Customer service spans beyond the frontline. Customer service should percolate deeper into the organizational activities that have little or no customer touch point. Your demand generation chain is thoroughly and veritably impoverished if customer service is limited to the front line activity. If mere warm smiles and good handshakes delight customers, organizations need not list it as a core value or a source of competitive advantage. How many times have you not seen ‘friendly’ salesmen vanishing into the thin air after having got your signature on the dotted line? How many times have you not felt like giving a mouthful when the same company contacts you again for business? Instead, if your company is thinking of the customer while warehouse procurement strategy is being charted, be sure that it has something to say about customer service.
Customer service needs a different approach – not an alternate process. Great many times, your process can create/sustain this value. For the past few months, I have been trying to do a simple banking transaction. My bank has all the fancy customer service points like websites, telephone banking etc.

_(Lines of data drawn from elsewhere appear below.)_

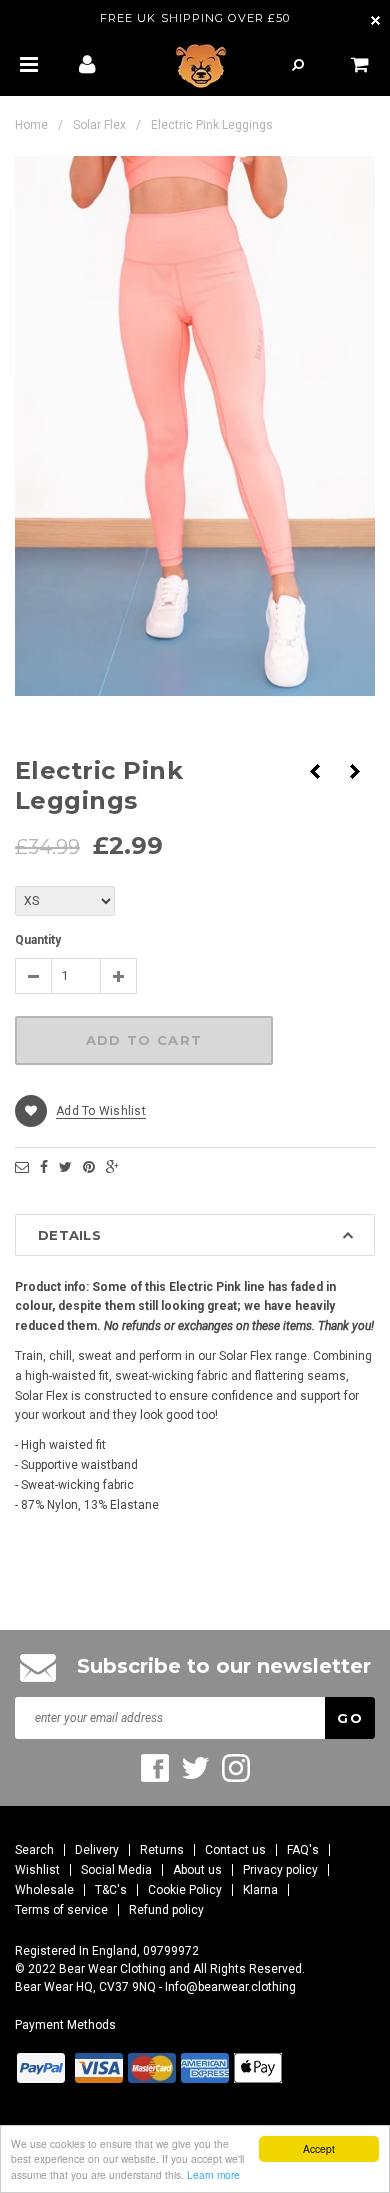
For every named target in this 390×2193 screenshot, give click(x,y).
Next (355, 771)
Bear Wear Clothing (112, 1969)
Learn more (213, 2174)
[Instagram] (236, 1768)
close (375, 20)
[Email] (22, 1167)
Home (31, 125)
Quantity (38, 940)
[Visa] (99, 2068)
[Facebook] (44, 1167)
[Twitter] (65, 1167)
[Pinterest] (89, 1167)
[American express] (205, 2068)
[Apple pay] (258, 2068)
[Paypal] (41, 2068)
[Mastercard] (152, 2068)
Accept (319, 2148)
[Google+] (112, 1167)
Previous (315, 771)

But all that I wanted to talk to some physical entity – which I felt is essential for the transaction. To my utter dismay I realized that this is a luxury to ask for. Needless to say, I was taken through the technology enabled loops that kept adding to my frustration levels. I was denied the simple pleasure of talking to a frontline exec that could have given me a solution in less than a minute. If the process is designed to be a self-serve model to ensure scalability – what about the efficiency? And the woes of a hapless customer like me? If you are neither approachable nor have an easy /reliable technological alternative, why tout your customer service in the media?
Customer service is not just another advertisement theme. Until sometime back my telephone service provider had an option to speak to a customer service representative in the telephonic customer service menu. Recently, the option was removed – meaning you dissuade me from talking to you (may be it is unprofitable/inefficient). Guess what his tagline is? – “barriers vanish if we talk”!
Since every element of service happens at the cost of your resources (people in majority of the cases) incentives are essential. Basic human psychology tells us that “Incentives drive behavior and unrewarded behavioral patterns are no repeated”. The best designed customer service strategy collapses if you don’t reward the delivery agents amply and appropriately. After all, not all follow customer service as a religion.
Customer service is no more a loyalty building exercise. It is an exercise for existence in the over cluttered new-age market place.